Greetings to you, dear friends!
Let`s consider the gold market.
The gold chart (XAU / USD) is a fairly cyclical instrument.
Growth very often begins in December and lasts almost all January (excluding 2009). (See Figure 1.)
Fig.1 - Gold cyclicity
In addition to the fact that, the demand for gold is formed by the industry and by the investors, who buy up shares in mining companies and the technology sector (where gold is used), there is also demand from jewelers. According to the Asian traditions, the jewelry is presented to the Chinese New Year`s calendar, so this is one more reason for the increase in the demand for gold. In this regard, after the New Year, these factors have no influence anymore, therefore it is time for correction. According to my point of view, within the framework of technical and fundamental analysis, we see a maturing correction.
The technical analysis represents the key levels on the daily charts.

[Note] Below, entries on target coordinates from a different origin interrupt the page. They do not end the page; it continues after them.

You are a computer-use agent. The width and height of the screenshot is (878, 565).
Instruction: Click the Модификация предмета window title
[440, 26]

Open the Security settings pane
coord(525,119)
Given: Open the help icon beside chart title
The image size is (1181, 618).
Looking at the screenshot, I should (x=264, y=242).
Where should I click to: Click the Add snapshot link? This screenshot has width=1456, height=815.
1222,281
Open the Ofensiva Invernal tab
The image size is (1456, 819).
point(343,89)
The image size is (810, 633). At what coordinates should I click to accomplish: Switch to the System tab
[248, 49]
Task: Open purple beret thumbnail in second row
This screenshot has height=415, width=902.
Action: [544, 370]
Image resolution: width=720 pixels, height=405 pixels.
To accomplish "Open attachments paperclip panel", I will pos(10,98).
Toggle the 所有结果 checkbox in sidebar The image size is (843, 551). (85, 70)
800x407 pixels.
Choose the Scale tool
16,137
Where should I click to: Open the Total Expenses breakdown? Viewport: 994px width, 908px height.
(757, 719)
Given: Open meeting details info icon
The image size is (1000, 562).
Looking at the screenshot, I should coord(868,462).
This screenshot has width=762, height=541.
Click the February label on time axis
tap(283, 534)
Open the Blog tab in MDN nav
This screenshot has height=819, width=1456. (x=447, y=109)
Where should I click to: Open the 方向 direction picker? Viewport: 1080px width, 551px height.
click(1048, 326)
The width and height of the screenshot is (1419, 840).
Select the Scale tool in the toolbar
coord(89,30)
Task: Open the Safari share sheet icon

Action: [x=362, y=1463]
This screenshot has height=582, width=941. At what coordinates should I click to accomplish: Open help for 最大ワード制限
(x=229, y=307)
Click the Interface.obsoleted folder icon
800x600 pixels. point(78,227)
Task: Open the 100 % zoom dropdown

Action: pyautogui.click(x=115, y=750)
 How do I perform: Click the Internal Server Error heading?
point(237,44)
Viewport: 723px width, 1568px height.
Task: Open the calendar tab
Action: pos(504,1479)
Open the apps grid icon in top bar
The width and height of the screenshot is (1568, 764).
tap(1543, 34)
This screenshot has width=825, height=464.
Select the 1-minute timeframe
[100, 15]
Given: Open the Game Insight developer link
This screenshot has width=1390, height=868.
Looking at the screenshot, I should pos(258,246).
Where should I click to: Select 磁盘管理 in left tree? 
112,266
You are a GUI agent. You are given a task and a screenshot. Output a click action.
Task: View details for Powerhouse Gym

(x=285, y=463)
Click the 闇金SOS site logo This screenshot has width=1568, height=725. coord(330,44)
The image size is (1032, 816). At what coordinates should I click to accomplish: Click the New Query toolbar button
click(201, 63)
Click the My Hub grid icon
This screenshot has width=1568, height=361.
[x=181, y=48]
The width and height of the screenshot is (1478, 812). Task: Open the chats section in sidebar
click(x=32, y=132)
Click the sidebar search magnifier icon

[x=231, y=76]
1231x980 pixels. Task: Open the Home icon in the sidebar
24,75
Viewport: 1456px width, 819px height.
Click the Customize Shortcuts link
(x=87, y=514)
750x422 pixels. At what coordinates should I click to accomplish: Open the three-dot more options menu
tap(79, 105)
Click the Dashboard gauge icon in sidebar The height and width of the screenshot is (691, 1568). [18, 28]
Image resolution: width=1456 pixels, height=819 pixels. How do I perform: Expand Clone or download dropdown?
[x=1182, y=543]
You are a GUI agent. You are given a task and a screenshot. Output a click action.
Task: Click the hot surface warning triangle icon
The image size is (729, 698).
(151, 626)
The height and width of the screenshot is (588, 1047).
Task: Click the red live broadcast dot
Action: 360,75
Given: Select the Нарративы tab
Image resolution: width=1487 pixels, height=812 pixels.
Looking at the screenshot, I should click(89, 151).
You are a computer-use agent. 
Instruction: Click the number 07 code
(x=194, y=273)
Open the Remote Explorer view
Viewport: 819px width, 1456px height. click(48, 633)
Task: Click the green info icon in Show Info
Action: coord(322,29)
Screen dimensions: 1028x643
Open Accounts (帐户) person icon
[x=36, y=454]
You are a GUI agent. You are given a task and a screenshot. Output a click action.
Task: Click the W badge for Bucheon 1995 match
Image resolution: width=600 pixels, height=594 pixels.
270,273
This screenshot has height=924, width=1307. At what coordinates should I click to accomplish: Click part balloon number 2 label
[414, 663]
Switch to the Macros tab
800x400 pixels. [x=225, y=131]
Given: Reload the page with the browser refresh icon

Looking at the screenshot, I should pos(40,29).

Level I 1 342.7 - this level was worked out by a deep drop of gold:
- 14/09/2017 (See Figure 2.)
Fig. 2 - Level I
Level II 1 356.7 - this level was worked out by a deep drop of gold:
• 27/10/2013 (Watch Figure 3.)
Fig. 3 Level II
The repetition of history testifies to important psychological factors, namely, bulls are no longer interested in buying gold, and do not open new positions. And the bears, on the contrary, are confident in opening short positions for sale.
The working tactics for Gold after the Eastern New Year
In my opinion, it is needed to draw your attention to the sales after the Chinese New Year, on 16-20 February, at the level from about 1,342.7 or 1356.7. Stop loss I would set in the range of 1 360, 0 - 1365 $.
The potential movement may be predicted to the level of 1 300.0 and below.
Until mid-February 2018, the flats' price is possible in the area of 1 342 - 1 347 dollars per troy ounce.